TO DO
Identify all lines in the listing that include the word "agent", and copy them out.

INPUT
────

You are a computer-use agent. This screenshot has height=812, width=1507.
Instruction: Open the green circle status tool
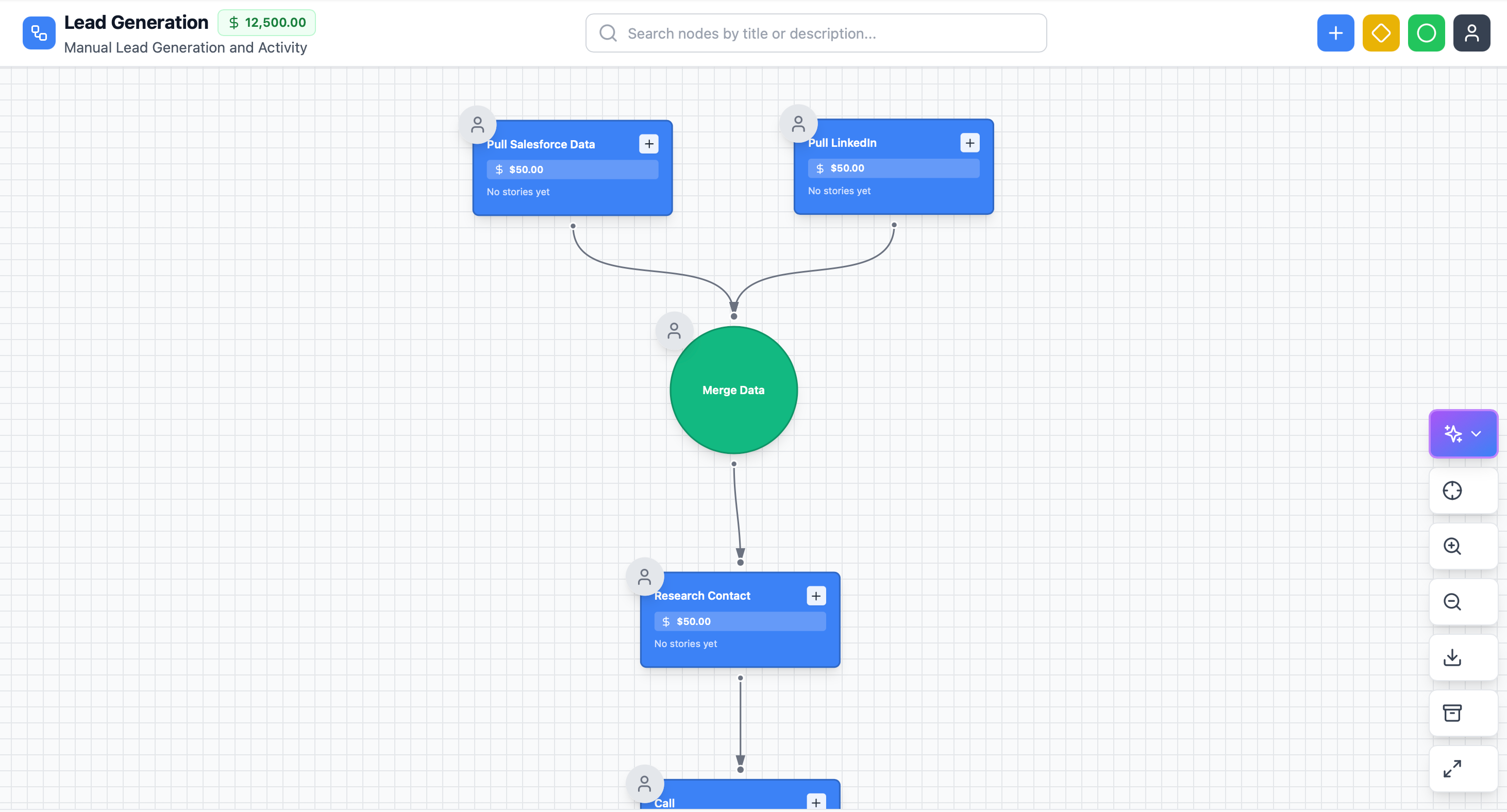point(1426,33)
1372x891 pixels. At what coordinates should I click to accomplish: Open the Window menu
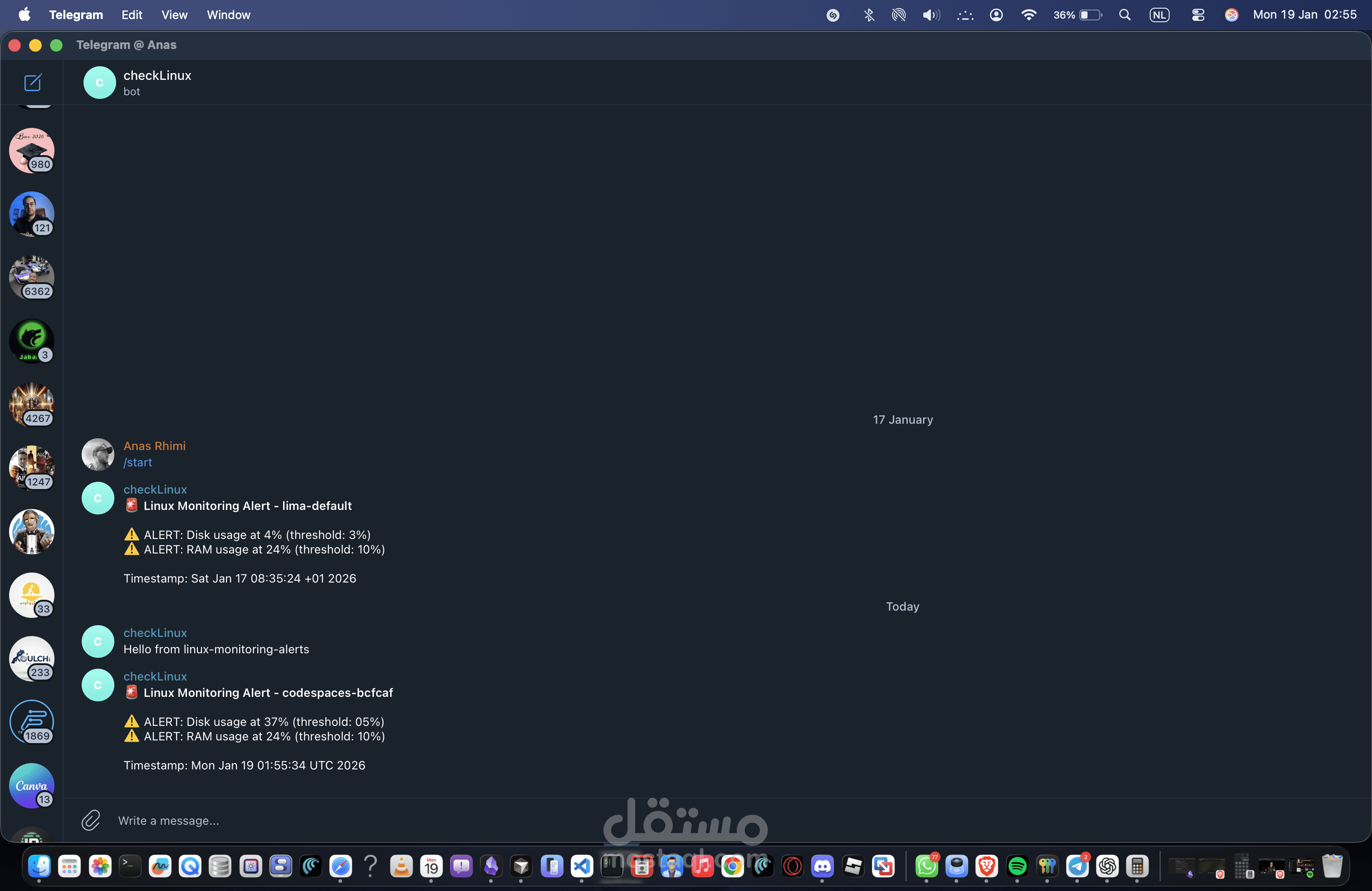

────

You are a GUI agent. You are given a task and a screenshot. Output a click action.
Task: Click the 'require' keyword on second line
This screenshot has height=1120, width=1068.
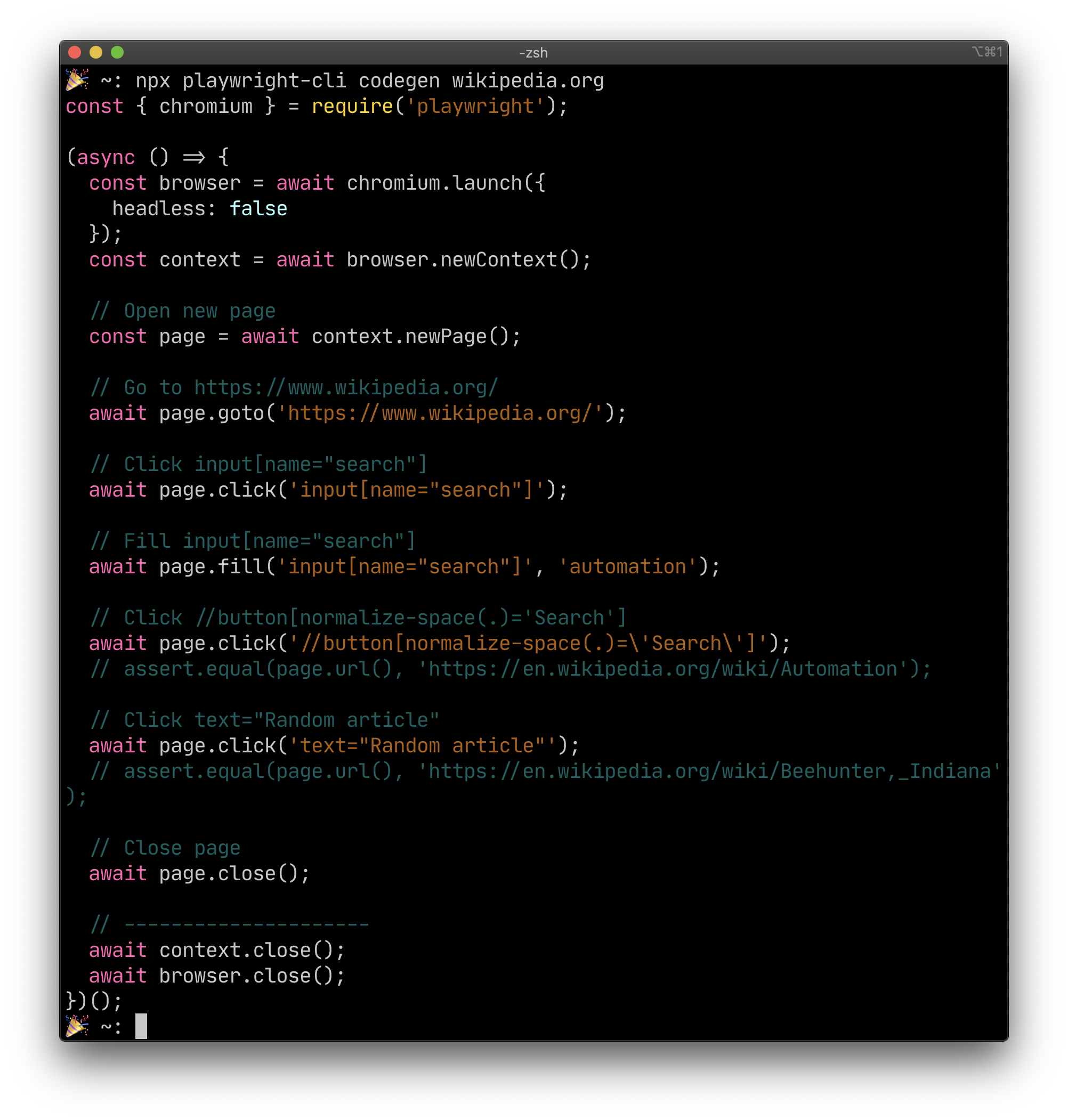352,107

────

RESPONSE FOR THIS EXERCISE
You are a computer-use agent. This screenshot has height=812, width=1507.
You are a GUI agent. You are given a task and a screenshot. Output a click action.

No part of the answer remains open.